O desenvolvimento cubano não poderia acontecer além da sombra de um país que pudesse comprar e vender tudo aquilo que Cuba necessitava, e nesse caso, as limitações soviéticas eram, indiretamente, as limitações cubanas, visto que o desenvolvimento tecnológico na ilha dependia muito de produtos estrangeiros e de conhecimento especializado construído fora da ilha, no "eixo norte”.

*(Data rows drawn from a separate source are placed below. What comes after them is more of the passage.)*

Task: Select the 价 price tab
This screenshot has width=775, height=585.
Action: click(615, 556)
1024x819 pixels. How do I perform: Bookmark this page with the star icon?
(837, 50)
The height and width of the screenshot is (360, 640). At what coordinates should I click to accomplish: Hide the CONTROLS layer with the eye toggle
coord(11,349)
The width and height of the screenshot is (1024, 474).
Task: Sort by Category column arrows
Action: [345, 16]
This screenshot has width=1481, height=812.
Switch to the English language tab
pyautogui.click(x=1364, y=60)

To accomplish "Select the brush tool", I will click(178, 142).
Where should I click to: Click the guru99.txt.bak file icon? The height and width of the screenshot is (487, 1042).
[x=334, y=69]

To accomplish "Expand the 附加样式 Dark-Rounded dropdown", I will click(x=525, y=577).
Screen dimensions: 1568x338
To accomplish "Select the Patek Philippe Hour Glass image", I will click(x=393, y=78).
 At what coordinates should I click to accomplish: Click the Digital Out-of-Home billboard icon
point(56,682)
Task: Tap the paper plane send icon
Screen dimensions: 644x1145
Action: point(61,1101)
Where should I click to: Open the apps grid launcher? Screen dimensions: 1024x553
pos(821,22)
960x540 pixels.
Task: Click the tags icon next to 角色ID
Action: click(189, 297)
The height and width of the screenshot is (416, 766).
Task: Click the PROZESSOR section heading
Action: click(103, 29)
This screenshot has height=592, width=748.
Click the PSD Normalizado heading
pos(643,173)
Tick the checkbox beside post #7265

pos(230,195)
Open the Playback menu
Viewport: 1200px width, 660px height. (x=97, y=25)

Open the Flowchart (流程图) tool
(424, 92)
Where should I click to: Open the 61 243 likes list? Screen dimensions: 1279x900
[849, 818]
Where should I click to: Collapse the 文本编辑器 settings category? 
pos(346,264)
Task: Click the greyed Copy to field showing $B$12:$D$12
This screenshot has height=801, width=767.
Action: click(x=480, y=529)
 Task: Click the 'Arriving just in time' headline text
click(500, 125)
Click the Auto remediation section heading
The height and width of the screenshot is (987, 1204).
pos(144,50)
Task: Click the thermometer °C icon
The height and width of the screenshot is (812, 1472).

A complexidade da história econômica cubana perpassa várias esferas de análises que não podem ser estudadas separadamente, como as relações internacionais entre Cuba, os Estados Unidos e a União Soviética, as políticas econômicas de planificação, as dificuldades tecnológicas e a ideologia socialista que reunia personagens engajados na construção de uma revolução a 140km do bastião do capitalismo mundial.

Os estudos econômicos sobre os primeiros anos da construção econômica em Cuba devem considerar, além das discussões e análises sobre a teoria do valor e as diferenças entre o modelo cubano e o soviético, a importância de Che Guevara na construção e formulação deste modelo, e isso implica em analisar não só os estudos e escritos sobre o assunto, mas as decisões práticas tomadas pelo líder e qual o efeito destas, pois, analisar este período da economia cubana é, em grande medida, analisar a própria história e o envolvimento de Guevara nesta construção governamental.

A construção do plano econômico de Cuba foi moldada na tentativa de conter os efeitos do bloqueio relativos à autonomia industrial cubana, visto que em termos da balança econômica, a União Soviética substituiu os Estados Unidos como mercado importador e exportador. O impacto residia na construção e produtividade industrial e tecnológica, já que toda a planta fabril da ilha era formada por peças estadunidenses.

Cuba sentiu, com maior veemência, as consequências do bloqueio no âmbito tecnológico, com a falta de acesso a peças industriais, tecnologia e até mesmo pessoal especializado para o trabalho nos setores especializados. O plano econômico revolucionário respondia, ao mesmo tempo, a uma nova concepção de trabalho e sociedade, e a soluções para contornar este problema, algo que Guevara estava ciente, pois considerava o setor tecnológico a chave para a autonomia industrial cubana.

Cuba é ainda hoje um espelho que reflete as mais diversas concepções, e, de certa forma, Guevara também representa este papel, talvez porque seja difícil desvencilhar um do outro, são lados de uma mesma moeda, e por isso, muitas vezes são analisados somente em sua superfície. Sendo assim, escavar esta primeira camada, e perceber as complexidades que habitam a ilha e o revolucionário, faz-se necessário toda vez que desejamos desviar da simples estampa de camiseta e da banal resposta política que habitam o lugar comum.

Notas

1 Vasconcelos, Joana Salém. Cuba e a dependência externa: passado e presente. In: Rebale, v.6, n.1. jan./abr. 2016, p. 107-143.
2 Sáenz, Tirso W. O ministro Che Guevara: testemunho de um colaborador. Rio de Janeiro: Garamond. 2005.
3 Pericás, Luiz Bernardo. Che Guevara y el debate económico en Cuba. Havana: Casa de las Américas, 2014.
4 Baiardi, A. ; Mendes, J. . A Heterodoxia No Pensamento Econômico De Ernesto Che Guevara. In: 4º Colóquio Marx e Engels, 2005, Campinas. Anais do 4º Colóquio Marx e Engels. Campinas : Centro de Estudos Marxistas, CEMARX, 2005. v. 1. p. 1-12.
5 Sáenz, Tirso W. Che Guevara e sua Contribuição ao Desenvolvimento Científico e Tecnológico em Cuba. In: Revista de Estudos e Pesquisas sobre as Américas V.13 N.3, 2019. p. 37-66.
6 U.S. International Trade Comission. The Economic Impact of U.S. Sanctions With Respect to Cuba. Washington, DC: U.S. International Trade Commission, 2011.